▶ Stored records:
· · · ·

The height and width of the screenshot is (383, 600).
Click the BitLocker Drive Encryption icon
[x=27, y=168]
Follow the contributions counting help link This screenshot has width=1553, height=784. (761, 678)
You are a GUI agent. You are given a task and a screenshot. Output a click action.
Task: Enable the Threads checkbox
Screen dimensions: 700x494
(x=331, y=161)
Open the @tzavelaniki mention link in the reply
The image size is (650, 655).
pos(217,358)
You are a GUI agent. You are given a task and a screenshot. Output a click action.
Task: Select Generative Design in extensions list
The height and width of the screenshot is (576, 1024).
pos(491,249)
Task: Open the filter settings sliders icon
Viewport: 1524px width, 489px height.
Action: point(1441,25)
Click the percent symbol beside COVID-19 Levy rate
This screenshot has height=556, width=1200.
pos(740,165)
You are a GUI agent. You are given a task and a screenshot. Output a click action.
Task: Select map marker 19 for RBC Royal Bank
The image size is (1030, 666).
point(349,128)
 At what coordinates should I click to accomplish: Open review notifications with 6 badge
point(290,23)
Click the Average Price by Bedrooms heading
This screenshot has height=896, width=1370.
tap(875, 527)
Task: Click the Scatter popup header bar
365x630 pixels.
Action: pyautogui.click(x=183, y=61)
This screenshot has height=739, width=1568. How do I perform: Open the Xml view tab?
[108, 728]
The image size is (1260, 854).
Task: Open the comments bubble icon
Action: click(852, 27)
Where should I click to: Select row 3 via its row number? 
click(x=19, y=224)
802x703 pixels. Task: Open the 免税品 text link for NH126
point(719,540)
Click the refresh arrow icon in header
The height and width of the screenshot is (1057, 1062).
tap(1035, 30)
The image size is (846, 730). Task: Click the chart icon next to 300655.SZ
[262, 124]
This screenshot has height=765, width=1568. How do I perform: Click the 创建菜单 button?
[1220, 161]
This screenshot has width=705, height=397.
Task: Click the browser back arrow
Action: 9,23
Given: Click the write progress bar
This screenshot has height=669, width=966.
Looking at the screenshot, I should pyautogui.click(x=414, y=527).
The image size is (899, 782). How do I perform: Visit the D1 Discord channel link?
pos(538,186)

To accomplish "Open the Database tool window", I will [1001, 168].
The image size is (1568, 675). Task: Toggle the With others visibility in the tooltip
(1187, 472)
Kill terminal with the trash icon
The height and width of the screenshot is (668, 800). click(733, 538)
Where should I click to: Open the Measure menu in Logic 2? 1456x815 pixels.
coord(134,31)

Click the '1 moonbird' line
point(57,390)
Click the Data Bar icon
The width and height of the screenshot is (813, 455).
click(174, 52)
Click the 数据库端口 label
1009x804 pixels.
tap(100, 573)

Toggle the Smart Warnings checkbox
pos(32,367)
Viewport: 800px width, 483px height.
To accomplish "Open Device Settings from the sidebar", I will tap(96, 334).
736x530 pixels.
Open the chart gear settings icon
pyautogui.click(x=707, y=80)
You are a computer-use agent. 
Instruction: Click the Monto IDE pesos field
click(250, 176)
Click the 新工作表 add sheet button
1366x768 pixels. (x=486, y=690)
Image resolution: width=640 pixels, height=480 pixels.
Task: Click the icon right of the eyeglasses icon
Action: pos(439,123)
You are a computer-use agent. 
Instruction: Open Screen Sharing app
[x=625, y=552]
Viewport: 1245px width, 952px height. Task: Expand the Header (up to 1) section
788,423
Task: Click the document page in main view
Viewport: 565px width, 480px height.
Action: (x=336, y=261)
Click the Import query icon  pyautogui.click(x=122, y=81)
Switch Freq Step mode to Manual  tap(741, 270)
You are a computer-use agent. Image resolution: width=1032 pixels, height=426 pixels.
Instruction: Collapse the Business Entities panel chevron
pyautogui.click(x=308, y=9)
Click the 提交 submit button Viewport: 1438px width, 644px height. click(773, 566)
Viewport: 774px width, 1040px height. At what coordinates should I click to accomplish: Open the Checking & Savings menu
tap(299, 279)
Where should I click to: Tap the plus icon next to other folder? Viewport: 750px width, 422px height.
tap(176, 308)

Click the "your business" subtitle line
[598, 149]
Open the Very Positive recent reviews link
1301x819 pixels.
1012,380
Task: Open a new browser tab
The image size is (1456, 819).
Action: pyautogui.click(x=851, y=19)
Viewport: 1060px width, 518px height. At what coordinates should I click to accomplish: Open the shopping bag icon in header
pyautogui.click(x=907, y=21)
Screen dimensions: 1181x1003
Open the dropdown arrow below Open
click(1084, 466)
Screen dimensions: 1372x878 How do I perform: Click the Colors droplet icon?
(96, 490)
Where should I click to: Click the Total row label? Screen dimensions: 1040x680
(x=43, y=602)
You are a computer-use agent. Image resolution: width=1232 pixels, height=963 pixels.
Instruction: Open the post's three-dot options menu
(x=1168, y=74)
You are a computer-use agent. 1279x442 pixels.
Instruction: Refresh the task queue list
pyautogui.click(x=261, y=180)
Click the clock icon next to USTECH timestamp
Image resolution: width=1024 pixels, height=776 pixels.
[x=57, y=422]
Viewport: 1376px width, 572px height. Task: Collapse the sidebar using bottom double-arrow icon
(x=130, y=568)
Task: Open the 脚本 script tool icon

· · · ·

▶ WHAT IS BEING ASKED: Give back the records word for word. Start at the first line, end at the line containing "Open the @tzavelaniki", and include both.

▶ ANSWER BOX:
The height and width of the screenshot is (383, 600).
Click the BitLocker Drive Encryption icon
[x=27, y=168]
Follow the contributions counting help link This screenshot has width=1553, height=784. (761, 678)
You are a GUI agent. You are given a task and a screenshot. Output a click action.
Task: Enable the Threads checkbox
Screen dimensions: 700x494
(x=331, y=161)
Open the @tzavelaniki mention link in the reply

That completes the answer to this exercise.